• _Provided records_:
--------------------
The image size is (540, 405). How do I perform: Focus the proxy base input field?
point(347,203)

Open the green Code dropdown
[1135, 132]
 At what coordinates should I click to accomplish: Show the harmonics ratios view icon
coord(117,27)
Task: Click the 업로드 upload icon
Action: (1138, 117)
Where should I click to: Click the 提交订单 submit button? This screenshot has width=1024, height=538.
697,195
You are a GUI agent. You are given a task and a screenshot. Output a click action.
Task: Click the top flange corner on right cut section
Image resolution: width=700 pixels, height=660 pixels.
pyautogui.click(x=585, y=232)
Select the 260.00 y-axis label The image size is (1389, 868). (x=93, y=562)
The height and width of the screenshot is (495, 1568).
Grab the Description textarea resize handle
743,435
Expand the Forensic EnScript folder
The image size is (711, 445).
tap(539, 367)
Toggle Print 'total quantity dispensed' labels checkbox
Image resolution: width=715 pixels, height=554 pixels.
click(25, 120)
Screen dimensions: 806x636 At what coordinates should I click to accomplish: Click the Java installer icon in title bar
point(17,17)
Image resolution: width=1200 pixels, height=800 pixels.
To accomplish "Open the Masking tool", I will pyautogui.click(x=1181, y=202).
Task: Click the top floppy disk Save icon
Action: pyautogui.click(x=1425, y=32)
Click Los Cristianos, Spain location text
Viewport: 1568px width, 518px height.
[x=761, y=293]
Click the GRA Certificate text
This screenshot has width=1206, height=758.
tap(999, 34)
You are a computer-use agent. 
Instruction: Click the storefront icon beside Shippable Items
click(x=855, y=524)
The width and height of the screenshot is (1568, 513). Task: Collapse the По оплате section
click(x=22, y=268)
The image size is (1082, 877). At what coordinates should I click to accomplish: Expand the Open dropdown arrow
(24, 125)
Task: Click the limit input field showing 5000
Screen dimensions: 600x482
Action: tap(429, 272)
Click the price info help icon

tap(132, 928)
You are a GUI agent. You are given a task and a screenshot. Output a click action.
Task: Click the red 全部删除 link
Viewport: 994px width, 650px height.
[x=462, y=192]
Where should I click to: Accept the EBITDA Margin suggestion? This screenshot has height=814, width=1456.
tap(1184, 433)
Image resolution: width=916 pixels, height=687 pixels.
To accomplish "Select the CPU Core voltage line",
--------------------
• _Activity_: From the listing above, repeat exactly the lines starting at the line that includes "Image resolution: width=715" and ending at the line that includes "You are a computer-use agent.", with nothing outside that span.

• _Final answer_:
Image resolution: width=715 pixels, height=554 pixels.
click(25, 120)
Screen dimensions: 806x636 At what coordinates should I click to accomplish: Click the Java installer icon in title bar
point(17,17)
Image resolution: width=1200 pixels, height=800 pixels.
To accomplish "Open the Masking tool", I will pyautogui.click(x=1181, y=202).
Task: Click the top floppy disk Save icon
Action: pyautogui.click(x=1425, y=32)
Click Los Cristianos, Spain location text
Viewport: 1568px width, 518px height.
[x=761, y=293]
Click the GRA Certificate text
This screenshot has width=1206, height=758.
tap(999, 34)
You are a computer-use agent. 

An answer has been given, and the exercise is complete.